How to interpret the alignment score in ksw2_extz and ksw2_extz_sse
giuliaguidi opened this issue · 1 comments
Dear Heng Li,
I'm using your ksw2 alignment algorithm. However, I cannot get the meaning of the alignment score it returns. For example, comparing ksw_extz (with zdrop) with SeqAn seed extension (which apply xdrop) function (same scoring matrix where a match, mismatch, and gap extension is 1/-1 and gap opening is 0; and same zdrop = zdrop = 3), I got the following results:
[ksw2] /* Left extension from a seed */
ez.score -10688
ez.max_t 183
ez.max_q 165
ez.mqe 21
ez.mqe_t 201
ez.mte -10688
ez.mte_q 186
time: 0.042834s
[ksw2] /* Right extension from a seed */
ez.score -1073741824
ez.max_t -1
ez.max_q -1
ez.mqe -1
ez.mqe_t 0
ez.mte -1073741824
ez.mte_q -1
time: 1e-06s
[seqan] /* Both extensions from a seed */
score: 18442
time: 1.09029s
Both ksw2 and SeqAn have received as input two long reads from a PacBio dataset (possibly already reversed and complemented if needed). SeqAn has received as input the starting positions of a shared seed between the two reads, while ksw_extz is called twice: (1) on the two sequences at the left of the seed (reversed, not complemented), and (2) on the two sequences at the right of the seed.

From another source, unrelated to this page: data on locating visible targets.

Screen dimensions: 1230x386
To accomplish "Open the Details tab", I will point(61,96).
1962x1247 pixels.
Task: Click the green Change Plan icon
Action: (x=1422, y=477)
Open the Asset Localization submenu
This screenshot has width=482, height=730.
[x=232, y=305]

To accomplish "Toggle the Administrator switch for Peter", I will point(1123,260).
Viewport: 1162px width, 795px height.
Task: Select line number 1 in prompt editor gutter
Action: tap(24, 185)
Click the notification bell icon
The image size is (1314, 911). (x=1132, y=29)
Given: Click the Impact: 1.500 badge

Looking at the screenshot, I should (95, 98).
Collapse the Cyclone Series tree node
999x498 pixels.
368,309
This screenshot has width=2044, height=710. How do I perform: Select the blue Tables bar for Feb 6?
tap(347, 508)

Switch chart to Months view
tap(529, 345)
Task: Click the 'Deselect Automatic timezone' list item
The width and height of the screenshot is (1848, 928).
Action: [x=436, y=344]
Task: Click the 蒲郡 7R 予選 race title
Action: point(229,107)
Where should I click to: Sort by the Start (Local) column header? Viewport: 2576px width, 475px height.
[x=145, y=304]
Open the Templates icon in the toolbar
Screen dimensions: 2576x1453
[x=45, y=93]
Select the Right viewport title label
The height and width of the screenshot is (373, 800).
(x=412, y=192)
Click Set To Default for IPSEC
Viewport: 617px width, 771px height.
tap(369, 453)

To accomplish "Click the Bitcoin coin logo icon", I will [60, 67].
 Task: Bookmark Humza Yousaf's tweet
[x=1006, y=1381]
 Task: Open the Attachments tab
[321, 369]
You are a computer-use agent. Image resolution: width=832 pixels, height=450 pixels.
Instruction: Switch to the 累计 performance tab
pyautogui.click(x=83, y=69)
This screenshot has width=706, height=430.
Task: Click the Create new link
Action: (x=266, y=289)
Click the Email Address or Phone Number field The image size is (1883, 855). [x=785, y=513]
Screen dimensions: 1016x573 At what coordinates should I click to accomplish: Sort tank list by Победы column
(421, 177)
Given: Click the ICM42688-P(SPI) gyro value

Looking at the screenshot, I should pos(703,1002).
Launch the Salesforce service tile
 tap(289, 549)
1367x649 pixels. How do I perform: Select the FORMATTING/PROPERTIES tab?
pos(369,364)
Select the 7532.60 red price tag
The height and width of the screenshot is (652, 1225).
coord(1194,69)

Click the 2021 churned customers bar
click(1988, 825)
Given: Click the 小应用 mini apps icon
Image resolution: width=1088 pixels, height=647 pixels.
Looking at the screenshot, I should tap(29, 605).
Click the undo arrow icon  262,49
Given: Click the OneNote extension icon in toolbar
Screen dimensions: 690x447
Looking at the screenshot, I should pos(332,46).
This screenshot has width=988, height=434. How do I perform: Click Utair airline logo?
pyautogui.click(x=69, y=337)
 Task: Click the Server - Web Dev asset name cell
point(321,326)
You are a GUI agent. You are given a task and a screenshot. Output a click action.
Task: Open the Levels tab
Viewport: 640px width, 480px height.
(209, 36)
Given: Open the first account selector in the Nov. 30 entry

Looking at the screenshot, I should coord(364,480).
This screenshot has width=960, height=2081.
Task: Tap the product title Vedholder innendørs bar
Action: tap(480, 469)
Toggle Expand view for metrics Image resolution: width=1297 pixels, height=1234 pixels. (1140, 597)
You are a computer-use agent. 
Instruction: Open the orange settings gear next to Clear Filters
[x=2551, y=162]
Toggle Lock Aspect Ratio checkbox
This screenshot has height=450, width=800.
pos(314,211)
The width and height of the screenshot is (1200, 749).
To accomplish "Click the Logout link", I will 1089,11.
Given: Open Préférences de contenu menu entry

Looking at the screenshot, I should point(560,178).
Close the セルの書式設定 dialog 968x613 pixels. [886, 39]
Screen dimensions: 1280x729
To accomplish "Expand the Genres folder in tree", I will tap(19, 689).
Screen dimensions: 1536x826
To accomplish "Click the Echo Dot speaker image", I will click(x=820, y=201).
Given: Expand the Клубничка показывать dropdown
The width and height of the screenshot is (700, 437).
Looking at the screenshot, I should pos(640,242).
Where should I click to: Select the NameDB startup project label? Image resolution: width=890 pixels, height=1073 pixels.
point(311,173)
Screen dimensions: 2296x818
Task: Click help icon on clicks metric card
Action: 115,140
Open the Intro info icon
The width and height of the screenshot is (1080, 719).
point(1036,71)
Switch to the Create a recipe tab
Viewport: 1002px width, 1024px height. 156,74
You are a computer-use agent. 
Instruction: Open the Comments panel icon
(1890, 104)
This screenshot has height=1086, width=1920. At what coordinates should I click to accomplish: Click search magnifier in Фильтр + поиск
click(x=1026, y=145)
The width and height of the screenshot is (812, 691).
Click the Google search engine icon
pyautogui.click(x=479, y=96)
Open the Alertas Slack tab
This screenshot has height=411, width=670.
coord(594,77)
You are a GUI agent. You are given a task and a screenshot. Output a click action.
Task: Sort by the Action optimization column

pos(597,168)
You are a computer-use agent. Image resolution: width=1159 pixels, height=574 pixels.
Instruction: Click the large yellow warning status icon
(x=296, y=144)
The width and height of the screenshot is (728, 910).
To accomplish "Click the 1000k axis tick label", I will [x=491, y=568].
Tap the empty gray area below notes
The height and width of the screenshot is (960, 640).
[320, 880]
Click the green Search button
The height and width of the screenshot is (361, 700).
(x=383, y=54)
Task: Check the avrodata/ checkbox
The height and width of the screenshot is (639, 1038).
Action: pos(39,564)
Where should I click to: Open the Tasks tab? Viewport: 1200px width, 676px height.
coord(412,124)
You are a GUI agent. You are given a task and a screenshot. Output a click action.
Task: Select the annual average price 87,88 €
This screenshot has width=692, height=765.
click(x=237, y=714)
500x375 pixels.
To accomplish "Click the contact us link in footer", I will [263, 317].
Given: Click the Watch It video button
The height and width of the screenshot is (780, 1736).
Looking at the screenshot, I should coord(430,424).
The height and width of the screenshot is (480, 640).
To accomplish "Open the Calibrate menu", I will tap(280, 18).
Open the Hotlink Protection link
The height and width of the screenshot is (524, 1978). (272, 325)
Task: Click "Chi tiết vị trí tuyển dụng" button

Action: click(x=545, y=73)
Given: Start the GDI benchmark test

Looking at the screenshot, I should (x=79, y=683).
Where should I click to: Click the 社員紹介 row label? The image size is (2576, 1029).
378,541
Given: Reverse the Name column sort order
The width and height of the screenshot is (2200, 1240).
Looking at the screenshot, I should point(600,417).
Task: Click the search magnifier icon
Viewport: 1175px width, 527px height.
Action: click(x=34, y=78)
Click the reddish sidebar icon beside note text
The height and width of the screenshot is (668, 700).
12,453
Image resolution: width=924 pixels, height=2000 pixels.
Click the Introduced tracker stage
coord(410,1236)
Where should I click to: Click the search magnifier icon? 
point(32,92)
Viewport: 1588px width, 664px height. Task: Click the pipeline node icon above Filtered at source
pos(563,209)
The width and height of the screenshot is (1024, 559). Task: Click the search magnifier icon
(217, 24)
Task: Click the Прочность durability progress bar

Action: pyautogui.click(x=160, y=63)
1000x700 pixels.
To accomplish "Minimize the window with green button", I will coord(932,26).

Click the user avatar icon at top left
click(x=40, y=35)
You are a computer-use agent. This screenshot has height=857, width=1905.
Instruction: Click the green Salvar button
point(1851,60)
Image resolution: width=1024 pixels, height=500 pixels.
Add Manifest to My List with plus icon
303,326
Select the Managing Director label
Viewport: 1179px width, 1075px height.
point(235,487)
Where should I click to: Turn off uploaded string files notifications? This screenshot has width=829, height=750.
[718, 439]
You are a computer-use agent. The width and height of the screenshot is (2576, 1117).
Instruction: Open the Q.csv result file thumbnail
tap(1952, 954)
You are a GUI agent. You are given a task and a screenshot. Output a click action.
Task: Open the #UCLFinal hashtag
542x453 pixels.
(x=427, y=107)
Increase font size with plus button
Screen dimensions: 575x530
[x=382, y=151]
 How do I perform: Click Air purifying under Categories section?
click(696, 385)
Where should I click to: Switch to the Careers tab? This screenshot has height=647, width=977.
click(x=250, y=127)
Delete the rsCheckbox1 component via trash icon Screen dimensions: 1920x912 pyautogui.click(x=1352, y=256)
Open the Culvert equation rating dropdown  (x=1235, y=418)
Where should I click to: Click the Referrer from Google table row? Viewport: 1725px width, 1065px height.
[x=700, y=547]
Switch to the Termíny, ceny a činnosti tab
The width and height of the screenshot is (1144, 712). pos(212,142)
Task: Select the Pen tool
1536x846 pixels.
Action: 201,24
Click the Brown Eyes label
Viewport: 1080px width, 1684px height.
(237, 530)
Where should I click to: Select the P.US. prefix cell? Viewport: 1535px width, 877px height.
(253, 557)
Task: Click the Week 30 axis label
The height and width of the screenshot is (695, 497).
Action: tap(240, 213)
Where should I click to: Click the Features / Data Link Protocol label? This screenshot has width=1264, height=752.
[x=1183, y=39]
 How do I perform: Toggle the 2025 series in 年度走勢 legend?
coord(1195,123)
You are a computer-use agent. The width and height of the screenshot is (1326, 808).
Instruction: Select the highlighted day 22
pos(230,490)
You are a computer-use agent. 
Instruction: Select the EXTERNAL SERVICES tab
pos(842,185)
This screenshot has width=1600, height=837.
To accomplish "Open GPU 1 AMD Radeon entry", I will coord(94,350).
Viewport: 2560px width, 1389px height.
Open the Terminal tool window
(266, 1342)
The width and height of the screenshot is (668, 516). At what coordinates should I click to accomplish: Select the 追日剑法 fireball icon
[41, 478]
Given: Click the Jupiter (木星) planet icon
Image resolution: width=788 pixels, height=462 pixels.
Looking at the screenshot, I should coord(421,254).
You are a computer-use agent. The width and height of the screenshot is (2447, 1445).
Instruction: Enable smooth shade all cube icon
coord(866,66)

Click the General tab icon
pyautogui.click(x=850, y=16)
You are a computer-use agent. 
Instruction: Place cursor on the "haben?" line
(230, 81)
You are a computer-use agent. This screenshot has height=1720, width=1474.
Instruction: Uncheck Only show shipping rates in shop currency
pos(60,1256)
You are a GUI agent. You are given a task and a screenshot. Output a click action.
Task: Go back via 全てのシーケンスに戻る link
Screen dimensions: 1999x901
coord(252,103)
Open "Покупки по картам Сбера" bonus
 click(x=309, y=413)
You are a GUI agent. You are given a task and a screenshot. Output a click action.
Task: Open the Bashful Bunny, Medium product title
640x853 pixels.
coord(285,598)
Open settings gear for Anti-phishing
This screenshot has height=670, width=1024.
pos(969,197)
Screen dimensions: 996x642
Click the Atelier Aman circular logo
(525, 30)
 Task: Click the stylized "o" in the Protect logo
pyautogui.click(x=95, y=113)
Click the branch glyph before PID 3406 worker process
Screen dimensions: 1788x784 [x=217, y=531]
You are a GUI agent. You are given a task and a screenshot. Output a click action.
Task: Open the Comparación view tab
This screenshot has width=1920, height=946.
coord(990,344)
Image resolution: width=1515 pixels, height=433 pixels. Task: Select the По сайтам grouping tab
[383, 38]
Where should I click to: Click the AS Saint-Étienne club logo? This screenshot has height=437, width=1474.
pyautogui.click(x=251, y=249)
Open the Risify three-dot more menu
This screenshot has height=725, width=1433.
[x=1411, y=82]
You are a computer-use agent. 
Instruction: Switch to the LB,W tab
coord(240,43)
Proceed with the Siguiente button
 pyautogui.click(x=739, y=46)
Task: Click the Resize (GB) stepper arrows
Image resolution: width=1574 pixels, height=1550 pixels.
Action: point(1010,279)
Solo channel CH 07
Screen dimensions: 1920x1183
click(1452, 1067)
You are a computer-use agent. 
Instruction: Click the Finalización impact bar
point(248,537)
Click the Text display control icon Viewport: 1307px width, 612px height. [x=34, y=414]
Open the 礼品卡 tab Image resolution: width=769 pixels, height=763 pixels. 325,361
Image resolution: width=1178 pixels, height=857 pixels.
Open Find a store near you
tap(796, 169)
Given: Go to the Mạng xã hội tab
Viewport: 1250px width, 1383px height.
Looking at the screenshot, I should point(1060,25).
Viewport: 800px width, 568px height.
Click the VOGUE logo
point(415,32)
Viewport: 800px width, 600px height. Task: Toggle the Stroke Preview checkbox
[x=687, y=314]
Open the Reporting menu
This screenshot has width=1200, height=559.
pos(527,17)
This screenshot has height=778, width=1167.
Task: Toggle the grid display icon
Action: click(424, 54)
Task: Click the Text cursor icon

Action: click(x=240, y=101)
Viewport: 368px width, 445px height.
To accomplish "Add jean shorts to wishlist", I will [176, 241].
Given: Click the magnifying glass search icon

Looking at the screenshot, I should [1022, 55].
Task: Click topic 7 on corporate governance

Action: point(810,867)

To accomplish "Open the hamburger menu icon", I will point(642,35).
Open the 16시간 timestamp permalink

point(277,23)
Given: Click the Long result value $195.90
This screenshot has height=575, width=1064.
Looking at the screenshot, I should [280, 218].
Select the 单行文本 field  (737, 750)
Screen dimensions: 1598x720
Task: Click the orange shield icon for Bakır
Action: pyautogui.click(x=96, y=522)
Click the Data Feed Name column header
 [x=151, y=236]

In ksw2.h, I added the bold line as I would like to the get the alignment score before the pair is dropped:
if (zdrop >= 0 && ez->max - H > zdrop + l * e) {
ez->zdropped = 1;
ez->score = ez->max;
return 1;
}
I cannot get the significant differences between ksw2 and SeqAn scores. I know that the should be different as zdrop is not the same as xdrop, but I guess I'm missing something about your algorithm inner workings.
Should I interpret the scores for the right extension as "there's no extension"?
Thanks,
Giulia
-
ksw2 might not work when gap open is set to 0. I have not confirmed this, though.
-
For seed extension, you need ez->max, not ez->score. Unless you specify KSW_EZ_EXTZ_ONLY, ez->score is global alignment score.
-
zdrop=3 is far too small for pacbio reads.